With the start of training camp an estimated 50 days away, Rodgers is missing out on critical practice time during OTAs and the ability to create on-field rhythm with his potential new teammates.
“Training camp certainly would be kind of the absolute finish line for when you need to start installing this stuff and going through padded practices,” Batko said.
That could create a situation where some Steelers are increasingly turned off by the pursuit of Rodgers, and the future Hall of Famer could be forced to win over new teammates with little prep time for Week 1.
“That’s the paradox of this whole deal,” Batko said.

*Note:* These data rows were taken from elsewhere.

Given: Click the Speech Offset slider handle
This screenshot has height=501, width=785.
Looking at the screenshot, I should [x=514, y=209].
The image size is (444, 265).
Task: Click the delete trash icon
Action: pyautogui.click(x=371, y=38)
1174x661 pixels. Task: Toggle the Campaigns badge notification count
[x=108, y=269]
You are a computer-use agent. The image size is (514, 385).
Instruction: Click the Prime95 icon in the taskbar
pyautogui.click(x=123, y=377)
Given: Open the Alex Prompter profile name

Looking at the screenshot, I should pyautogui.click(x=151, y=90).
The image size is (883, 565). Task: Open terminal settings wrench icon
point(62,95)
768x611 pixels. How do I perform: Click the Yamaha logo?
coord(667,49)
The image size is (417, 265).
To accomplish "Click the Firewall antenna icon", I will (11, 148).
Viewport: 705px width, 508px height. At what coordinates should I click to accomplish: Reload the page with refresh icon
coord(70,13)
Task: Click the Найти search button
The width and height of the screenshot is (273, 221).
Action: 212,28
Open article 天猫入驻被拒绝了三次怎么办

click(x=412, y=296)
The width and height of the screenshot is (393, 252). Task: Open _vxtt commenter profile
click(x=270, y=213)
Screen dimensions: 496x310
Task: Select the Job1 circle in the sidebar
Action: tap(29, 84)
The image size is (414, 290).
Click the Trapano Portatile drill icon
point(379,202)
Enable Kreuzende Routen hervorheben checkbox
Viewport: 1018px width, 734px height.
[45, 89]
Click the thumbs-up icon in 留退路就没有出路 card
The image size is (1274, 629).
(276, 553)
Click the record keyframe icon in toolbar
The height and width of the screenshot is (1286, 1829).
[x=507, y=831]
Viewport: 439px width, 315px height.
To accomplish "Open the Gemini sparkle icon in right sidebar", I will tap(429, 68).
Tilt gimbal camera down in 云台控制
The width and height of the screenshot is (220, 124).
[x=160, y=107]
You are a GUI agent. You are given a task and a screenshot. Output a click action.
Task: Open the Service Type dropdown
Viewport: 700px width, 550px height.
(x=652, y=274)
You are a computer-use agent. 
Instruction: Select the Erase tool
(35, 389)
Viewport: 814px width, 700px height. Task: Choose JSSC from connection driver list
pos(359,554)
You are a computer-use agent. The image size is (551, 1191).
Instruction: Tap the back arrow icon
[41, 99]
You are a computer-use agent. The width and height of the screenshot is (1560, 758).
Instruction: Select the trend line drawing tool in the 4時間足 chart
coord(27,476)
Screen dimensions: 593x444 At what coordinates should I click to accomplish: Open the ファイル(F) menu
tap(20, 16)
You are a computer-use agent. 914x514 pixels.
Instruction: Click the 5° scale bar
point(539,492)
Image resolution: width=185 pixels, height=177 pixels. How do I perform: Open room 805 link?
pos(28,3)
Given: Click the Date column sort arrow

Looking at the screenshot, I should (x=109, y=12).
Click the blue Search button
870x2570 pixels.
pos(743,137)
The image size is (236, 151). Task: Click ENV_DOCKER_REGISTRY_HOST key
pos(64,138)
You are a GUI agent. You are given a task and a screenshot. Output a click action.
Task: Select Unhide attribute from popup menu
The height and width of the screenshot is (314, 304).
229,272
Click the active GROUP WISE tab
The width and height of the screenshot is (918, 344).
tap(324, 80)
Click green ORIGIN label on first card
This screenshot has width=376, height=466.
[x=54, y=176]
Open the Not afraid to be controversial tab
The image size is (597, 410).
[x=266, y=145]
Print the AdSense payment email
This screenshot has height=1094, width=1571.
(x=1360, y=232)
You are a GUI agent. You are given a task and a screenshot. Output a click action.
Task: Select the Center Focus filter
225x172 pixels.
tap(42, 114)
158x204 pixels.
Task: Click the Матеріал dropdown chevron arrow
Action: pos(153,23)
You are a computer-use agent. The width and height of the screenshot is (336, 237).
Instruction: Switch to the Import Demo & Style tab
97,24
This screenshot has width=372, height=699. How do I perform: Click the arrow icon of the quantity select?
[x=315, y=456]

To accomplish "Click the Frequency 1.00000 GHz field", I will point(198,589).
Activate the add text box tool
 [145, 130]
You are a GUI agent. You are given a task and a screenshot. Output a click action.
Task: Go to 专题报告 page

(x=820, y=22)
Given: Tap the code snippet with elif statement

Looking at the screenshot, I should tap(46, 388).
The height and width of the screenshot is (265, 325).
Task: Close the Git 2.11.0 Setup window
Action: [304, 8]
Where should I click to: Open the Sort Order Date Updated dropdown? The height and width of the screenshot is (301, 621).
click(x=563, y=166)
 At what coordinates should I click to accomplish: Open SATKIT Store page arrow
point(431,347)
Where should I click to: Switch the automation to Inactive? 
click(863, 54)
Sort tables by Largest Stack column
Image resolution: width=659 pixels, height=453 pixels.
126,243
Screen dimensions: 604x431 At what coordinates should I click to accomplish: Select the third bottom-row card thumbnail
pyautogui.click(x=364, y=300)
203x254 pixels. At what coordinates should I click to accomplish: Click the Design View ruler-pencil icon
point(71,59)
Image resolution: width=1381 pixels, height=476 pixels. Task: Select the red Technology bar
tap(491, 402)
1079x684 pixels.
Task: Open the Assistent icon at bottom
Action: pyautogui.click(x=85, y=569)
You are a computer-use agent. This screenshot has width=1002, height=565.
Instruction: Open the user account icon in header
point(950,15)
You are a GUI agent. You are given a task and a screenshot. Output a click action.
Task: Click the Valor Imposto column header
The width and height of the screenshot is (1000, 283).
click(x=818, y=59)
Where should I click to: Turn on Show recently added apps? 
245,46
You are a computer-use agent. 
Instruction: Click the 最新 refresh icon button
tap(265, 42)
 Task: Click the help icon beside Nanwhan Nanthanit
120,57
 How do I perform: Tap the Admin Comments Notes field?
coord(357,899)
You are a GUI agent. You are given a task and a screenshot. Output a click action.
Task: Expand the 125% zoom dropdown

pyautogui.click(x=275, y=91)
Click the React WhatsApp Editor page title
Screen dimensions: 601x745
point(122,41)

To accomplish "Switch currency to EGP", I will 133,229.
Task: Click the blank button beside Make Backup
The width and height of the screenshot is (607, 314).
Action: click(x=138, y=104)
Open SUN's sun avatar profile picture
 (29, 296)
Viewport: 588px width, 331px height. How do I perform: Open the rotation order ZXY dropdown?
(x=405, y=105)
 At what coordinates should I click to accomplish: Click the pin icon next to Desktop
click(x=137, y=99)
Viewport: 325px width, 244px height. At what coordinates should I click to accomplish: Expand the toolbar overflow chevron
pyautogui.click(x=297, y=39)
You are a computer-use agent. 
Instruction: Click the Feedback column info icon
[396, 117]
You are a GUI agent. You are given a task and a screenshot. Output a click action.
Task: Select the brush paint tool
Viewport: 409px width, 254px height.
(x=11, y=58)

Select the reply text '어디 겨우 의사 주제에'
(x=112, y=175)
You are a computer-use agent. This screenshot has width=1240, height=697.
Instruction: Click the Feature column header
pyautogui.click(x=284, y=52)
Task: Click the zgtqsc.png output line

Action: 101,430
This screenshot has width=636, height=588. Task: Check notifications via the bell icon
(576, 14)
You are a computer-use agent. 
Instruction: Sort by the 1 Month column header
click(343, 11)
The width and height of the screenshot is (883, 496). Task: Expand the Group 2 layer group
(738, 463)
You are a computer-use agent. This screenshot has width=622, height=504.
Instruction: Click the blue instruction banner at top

“He has been around long enough to know how invaluable these spring reps are for getting on the same page with guys. And he’s a quarterback who some of the biggest headlines that have come out of him with the Jets, and even the Packers toward the tail end, was about getting the timing right — why he sort of wants his guys with him a lot.
“It has loomed over a bunch of other guys who probably are sick of getting questions from their own friends and family about who their quarterback is going to be in ’25.”
Rodgers has earned more than $380 million in his 20-year career, which bounced from Green Bay to New York, just like Brett Favre’s.
The No. 24 overall pick (California) of the 2005 NFL Draft has thrown for 62,952 yards and won four NFL MVPs.
As of Tuesday, the wait continued for Rodgers, the Steelers and Tomlin.